The district court denied the third-party contractor’s motion. It determined that the liquidator’s claims did not arise out of or relate to the agreement, that the Iowa Liquidation Act precludes arbitration of the liquidator’s claims, and that the McCarran-Ferguson Act reverse preempts the Federal Arbitration Act (FAA). The third-party contractor appealed the judgment, and we retained the appeal.

On our review, we conclude the court-appointed liquidator is bound by the arbitration provision because, under the principles of contract law and as pled, the liquidator stands in the shoes of the health-insurance provider and is bound by the preinsolvency arbitration agreement. Therefore, the liquidator’s claims cannot be detached from the contractual relationship between the health-insurance provider and the third-party contractor, pursuant to which all of the preinsolvency work was performed. We also conclude the liquidator cannot use Iowa Code section 507C.21(k ) (2017) to disavow a preinsolvency agreement that the third-party contractor already performed. Finally, in this case, the McCarran-Ferguson Act does not permit reverse preemption of the FAA when the liquidator asserts common law tort claims against a third-party contractor. Courts in other states have unanimously required liquidators to arbitrate their claims against the same third-party contractor under the same arbitration provision.

I. Background Facts and Proceedings.

Because we are reviewing a ruling on a motion to dismiss, we take as true the petition’s well-pled facts. See Karon v. Elliott Aviation , 937 N.W.2d 334, 335 (Iowa 2020) ; Shumate v. Drake Univ. , 846 N.W.2d 503, 507 (Iowa 2014).

Doug Ommen and Dan Watkins are court-appointed liquidators of the now-insolvent CoOportunity Health—an Iowa–based insurer.1 CoOportunity was a nonprofit health insurer launched under the Affordable Care Act.
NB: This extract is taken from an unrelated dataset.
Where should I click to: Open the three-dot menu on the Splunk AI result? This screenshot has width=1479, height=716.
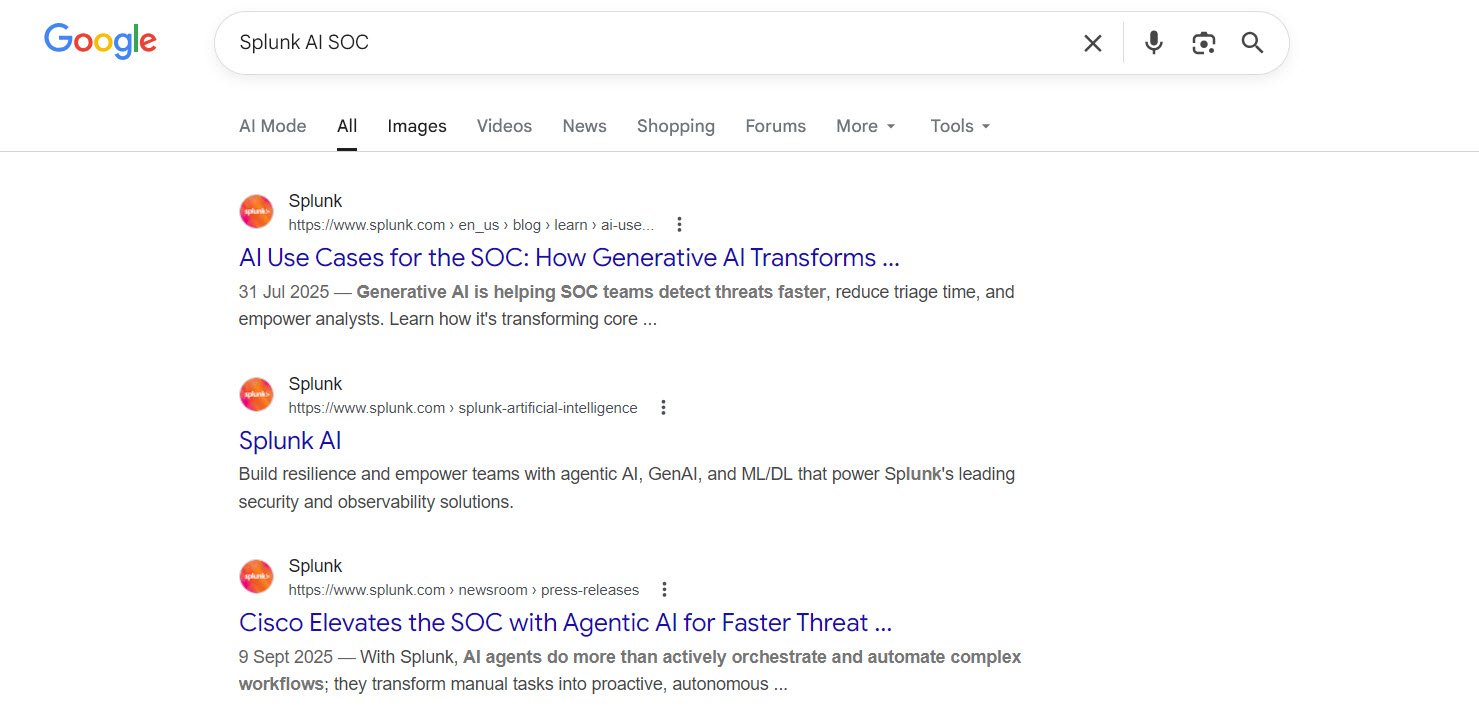(663, 407)
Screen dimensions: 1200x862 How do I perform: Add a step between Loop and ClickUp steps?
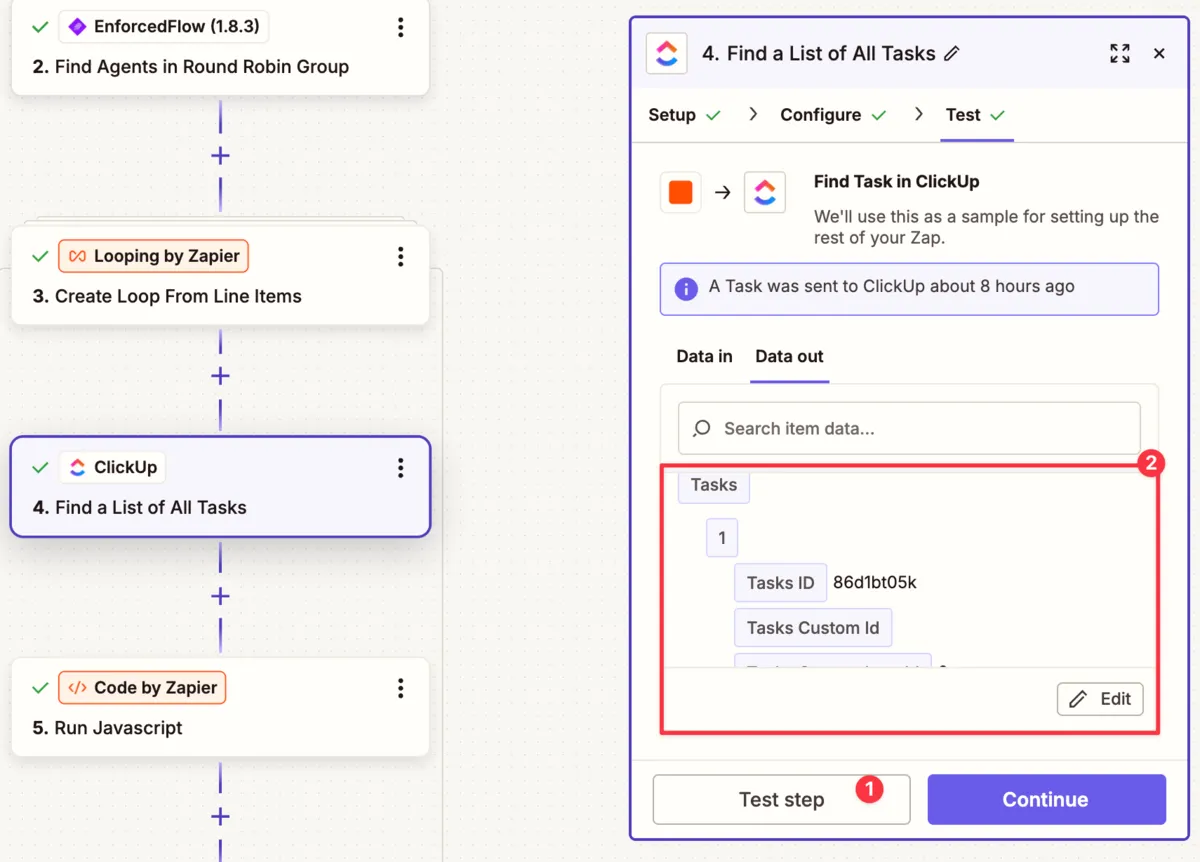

In 2012, CoOportunity secured a $145 million federal start-up loan to launch the company. Member enrollment began in October 2013 and CoOportunity started the coverage of healthcare claims in January 2014. After one year of operation, CoOportunity faced significant financial distress; it reported $163 million in losses. CoOportunity was declared insolvent and placed into liquidation by a Final Order of Liquidation on March 2, 2015.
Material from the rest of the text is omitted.